Inference plugin ¶

Intro ¶

A inference plugin allows directly interfacing with a inference backend, this could be a driver or hardware.

It's important to understand that CVEDIA-RT will do all the pre and post processing of the tensors, the inference plugin is responsible for:

Setting up the device
Identifiying and registering device capabilities and driver versions
Enumerating how many backends of the same type are available
Thread safety
Loading models
Forward pass
Unloading models
Gracefully shutting down

Key methods ¶

All sources for the methods described here can be found at out github plugin repo.

We will be mainly talking about core (mnncore.cpp) methods.

1. getCapabilities ¶

Here you can return any specifics about the device, this depends if you're bound to a driver, firmware, etc.
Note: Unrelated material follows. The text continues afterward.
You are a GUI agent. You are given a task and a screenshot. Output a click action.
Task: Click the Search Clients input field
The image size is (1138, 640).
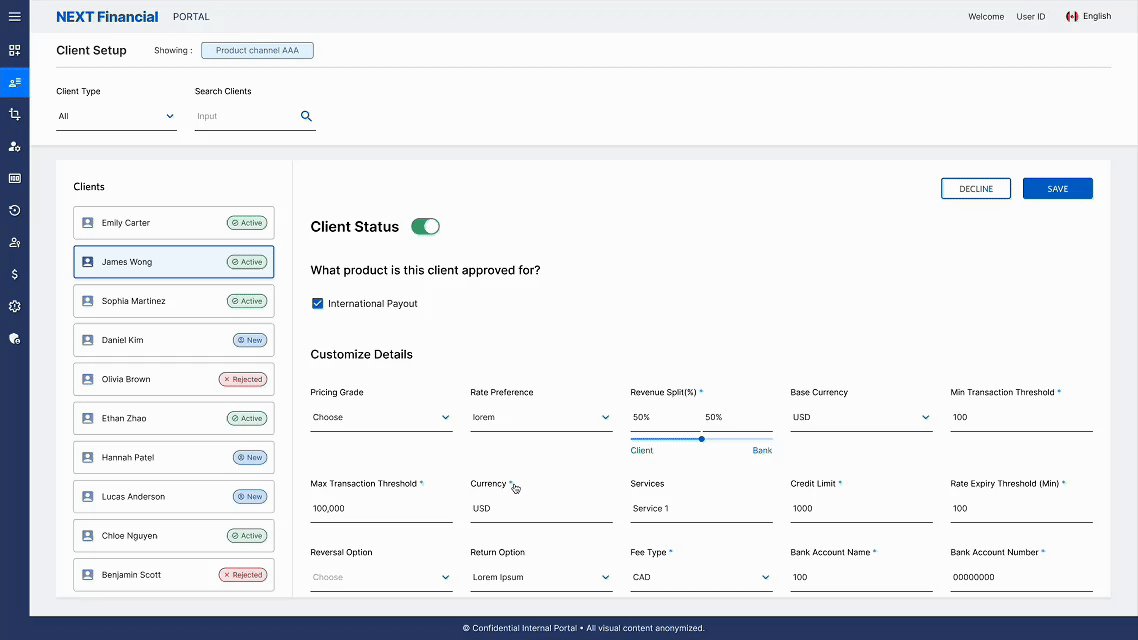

This is all optional, you can return a empty VAL().

Example:

pCValue MNNCore::getCapabilities() {
    cmap propmap;

    propmap["firmware"] = VAL(std::string("1.0.0"));
    return VAL(propmap);
}

2. getDeviceGuids ¶

This function complements the declaration within inferencehandler where you will register a backend and a file format:

extern "C" EXPORT void registerHandler() {
    api::inference::registerSchemeHandler("mnn", &MNNInferenceHandler::create);
    api::inference::registerExtHandler(".mnn", &MNNInferenceHandler::create);
}

In the core method, you will define what backends are available, potentially scanning for available devices within the hardware.

For example, if there's multiple NVIDIA GPUs, the user can address individual cards with tensorrt.1://... where tensorrt comes from registerHandler and 1 from getDeviceGuids.

If the device in question doesn't support or care about individual addressing you can simply return auto, like in the MNN function below:

std::vector<std::pair<std::string, std::string>> MNNCore::getDeviceGuids() {
    std::vector<std::pair<std::string, std::string>> out;

    out.push_back(std::make_pair(string("auto"), "Runs on best available device"));

    return out;
}

3. setDevice ¶

While getDeviceGuids list available devices, setDevice set the context to a specific device.

MNN example:

expected<void> MNNCore::setDevice(std::string const& device) {

    LOGD << "Setting device to " << device;

    if (!loadBackend()) {
        return unexpected(RTErrc::NoSuchDevice);
    }

    return {};
}

4. loadModel ¶

This method should be implemented in two ways, first with a file path and second with weights as input.

A model in the compatible format for the backend is expected to be loaded into the device, this happens once after we setDevice in the very first runInference call.

CVEDIA-RT can load models directly from our distribution platform (model forge) or straight from disk, that's why there's two implementations of the same method.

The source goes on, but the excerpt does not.